Accidenti ci mancava pure la deflazione. Non si parla d’altro: c’è, non c’è? Fa bene, fa male? Il leader degli industriali sottolinea la presenza di “una situazione di deflazione preoccupante” nel Paese. “Nonostante l’ultimo aumento dell’Iva, c’è l’inflazione in calo: significa che siamo in una situazione di vera e propria deflazione e questo è preoccupante”. Il numero uno della Bce, Mario Draghi, che pure ha tagliato i tassi di interesse, non sembra altrettanto timoroso per il basso livello dei prezzi in un contesto di crescita fiacca. C’è però un’indiscrezione del Frankfurter Allgemeine Zeitung, al quale una fonte anonima interna alla Bce avrebbe rivelato che Draghi sarebbe seriamente preoccupato del rischio deflazione in Europa, pur evitando di ammetterlo in pubblico. L’economista Christian Marazzi da parte sua dice: la deflazione è un pericolo perché ingenera quell’effetto domino di stagnazione/riduzione dei salari nominali che non incentivano gli investimenti e che, di conseguenza, contribuiscono a ridurre ulteriormente la domanda aggregata. La spirale deflazionistica è deleteria: aiuta, ma per poco, una crescita orientata all’esportazione, al prezzo però di una povertà dilagante. Crescita marginale a mezzo di povertà, ecco cos’è il rischio deflazione.

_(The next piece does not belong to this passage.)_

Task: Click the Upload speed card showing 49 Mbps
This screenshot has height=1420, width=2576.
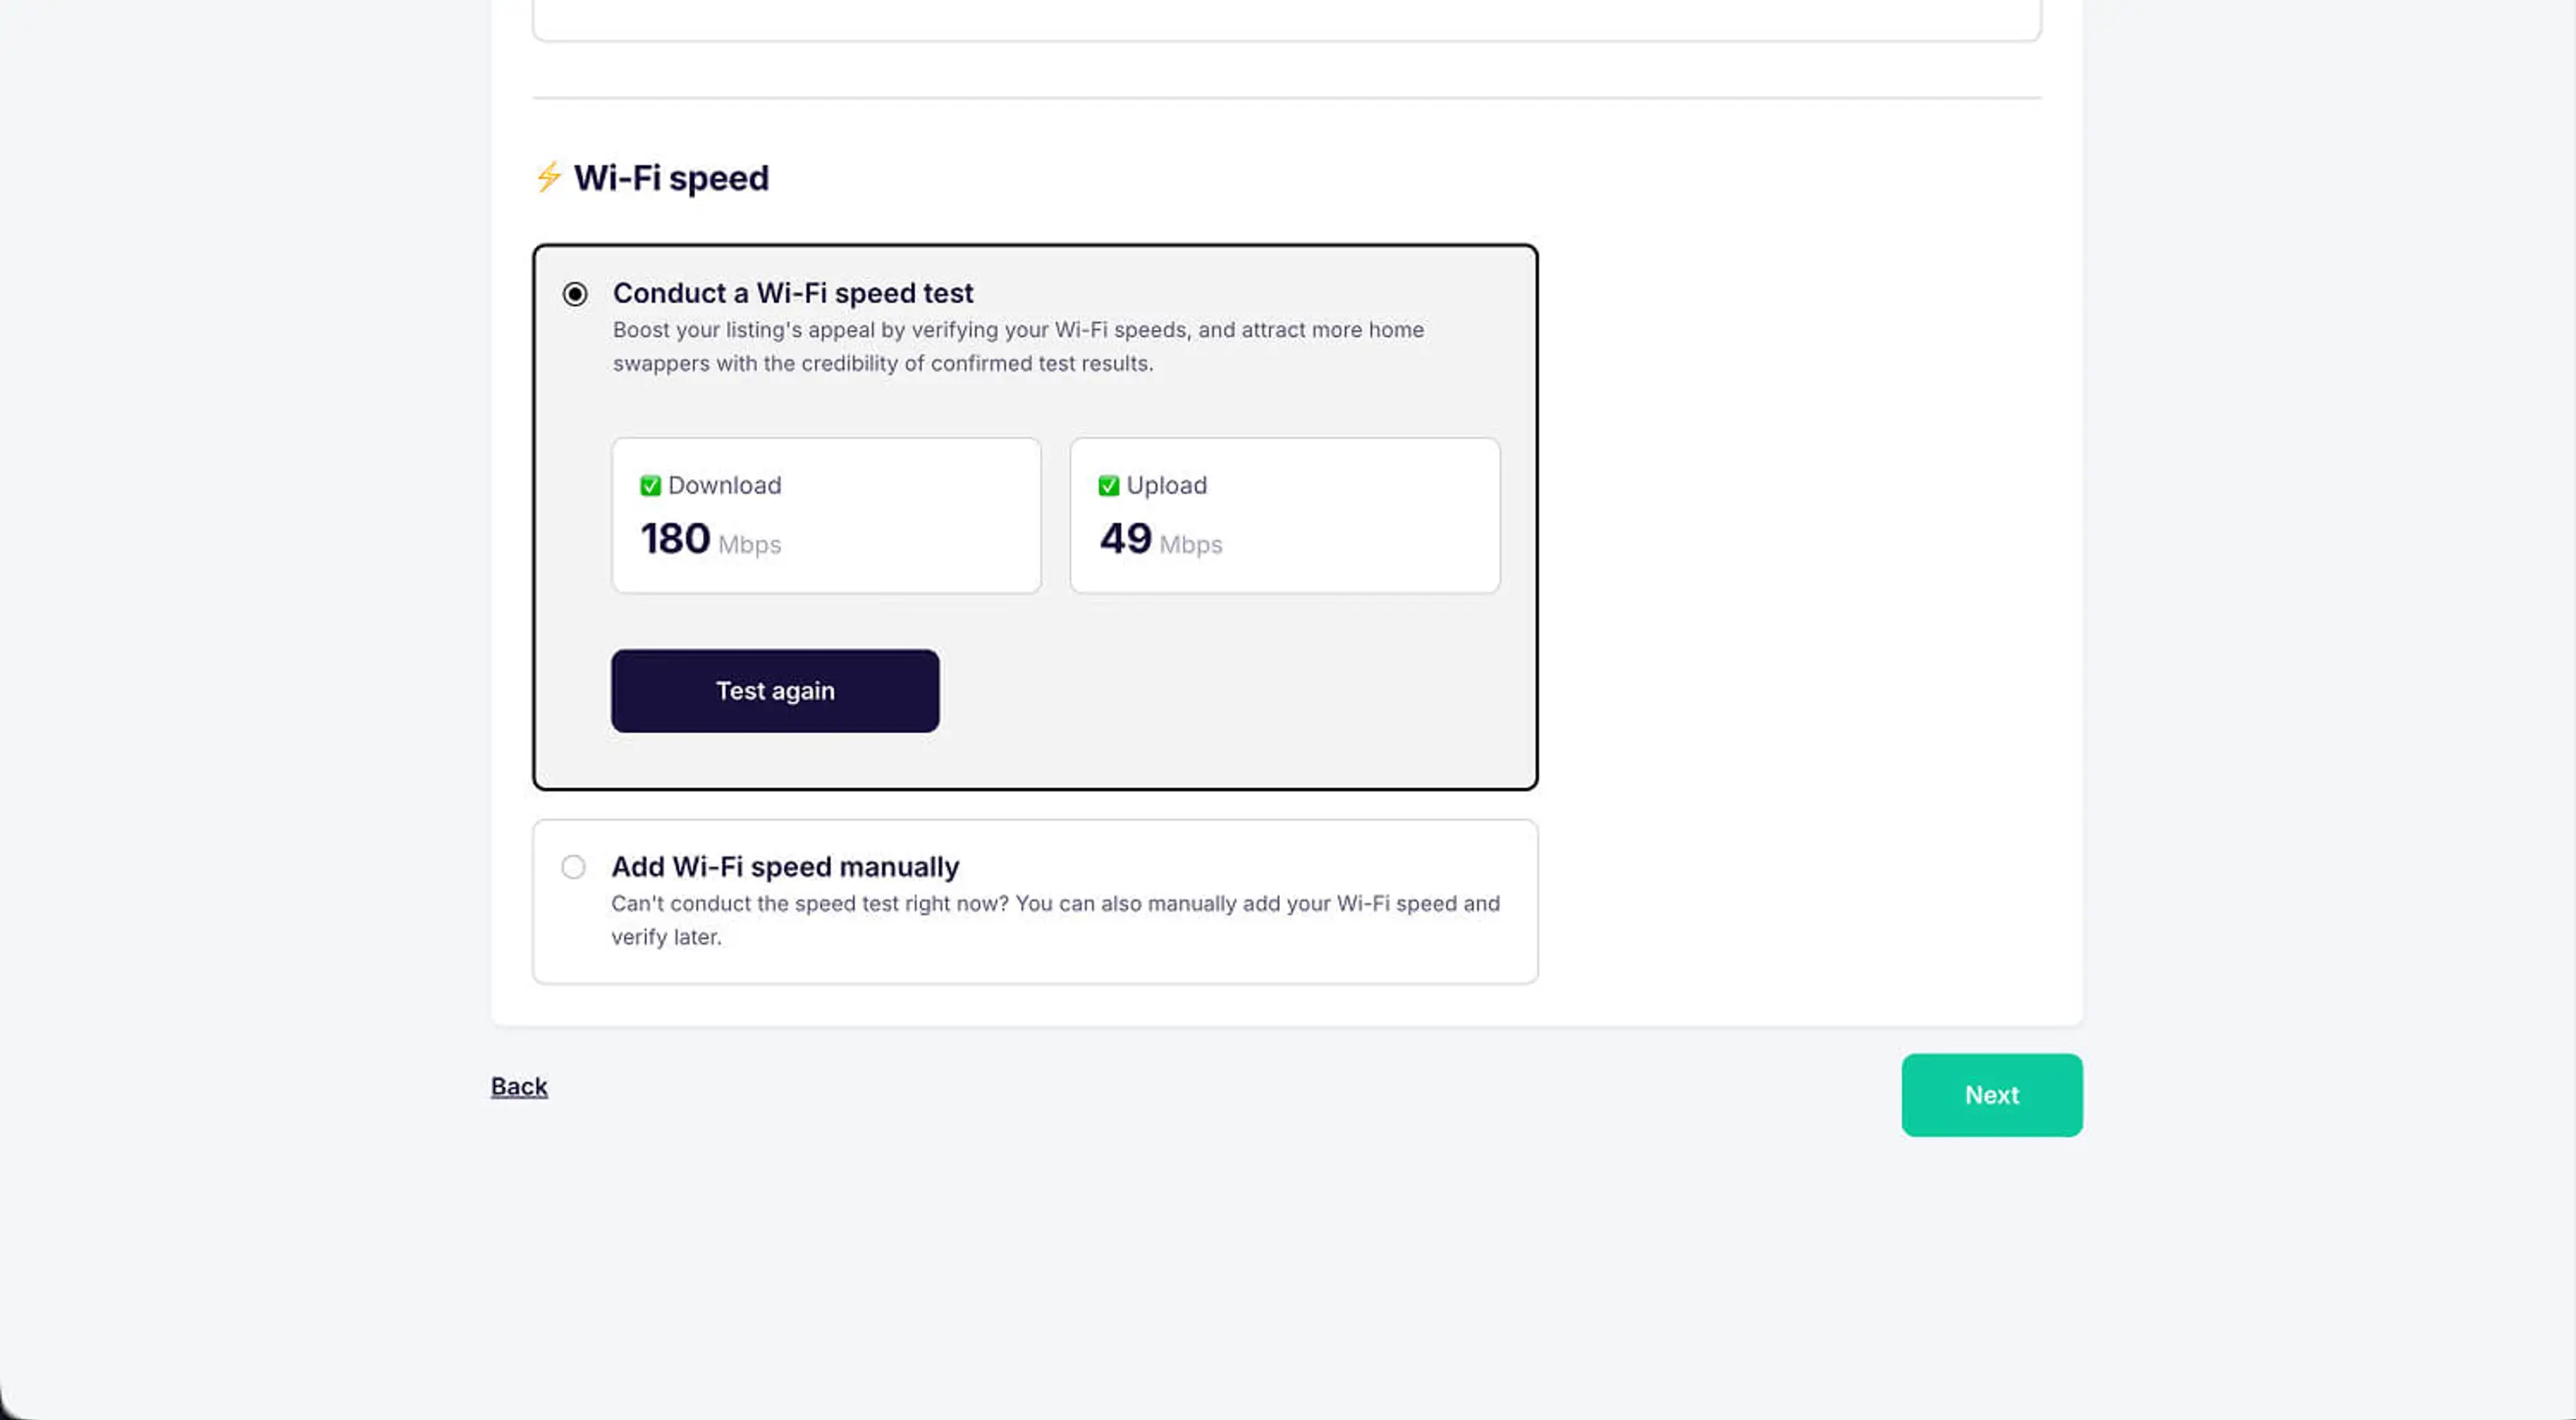Action: [x=1283, y=514]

Beh, dopo tanto dire, dico anche della filosofia che sta nelle dichiarazioni di Jonathan Loynes di Global Economics, secondo cui “se non puoi vincere qualcosa, devi imparare a conviverci e apprezzarla”. Sì, perché se la deflazione che si intravvede, quella che si teme, pure quella che si auspica, mostra il fallimento di tutte la politiche di reflazione messe in campo per dare sostegno artificiale alla domanda, occorre fare di necessità virtù. Già, non si può, e ancor meno si deve, mortificare quel dispositivo del mercato efficiente buono per ripristinare l’equilibrio di prezzo tra domanda e offerta, quando si sta dinnanzi a un eccesso di capacità produttiva ovvero a redditi insufficienti a smaltire quella sovraccapacità.
Un maledetto danno, invece per i timorati della deflazione. Danno derivato dalla riduzione generalizzata dei prezzi, che rimanda gli acquisti, generando stagnazione economica e recessione. Danno perché vengono a ridursi gli utili delle aziende, i redditi di chi lavora e i tassi di interesse reali. Per i dannati, il contrasto operato dalle politiche reflattive tenta di ridurre questi danni. Ahinoi: invertire la caduta dei prezzi, mediante politiche monetarie e fiscali, gonfia il debito.
Si tenta, insomma, con la tecnica di rimuovere gli effetti della deflazione misconoscendone le cause: per lor signori sembrano essere i prezzi più bassi, non i bassi redditi, a tagliare gli acquisti! Sia come sia, per chi sia interessato a voler disinnescare la deflazione occorre ridefinire l’equilibrio del mercato per dare, magari, a Cesare quel che spetta a Cesare.
In quel mercato, appunto, dove la crescita si fa con la spesa. Eh sì, così viene generato reddito, quel reddito che serve a fare nuova spesa. Tocca, insomma, allocare quelle risorse di reddito per remunerare chi, con la spesa, remunera. Allocare? Sì, dare la giusta dose di trippa ai gatti. Quali risorse? Pressappoco 1500 miliardi l’anno: l’ammontare del Pil. Chi fa la spesa? Quelli della domanda aggregata. Come ripartire il remunero? In ragione del contributo alla spesa fornito da questi soggetti economici. Toh, i consumatori da soli, di quella spesa, ne fanno il 60%. A tutti gli altri aggregati tocca il resto.
Remunerati per fare la crescita, insomma, che come sanno i più risulta incompatibile proprio con la deflazione.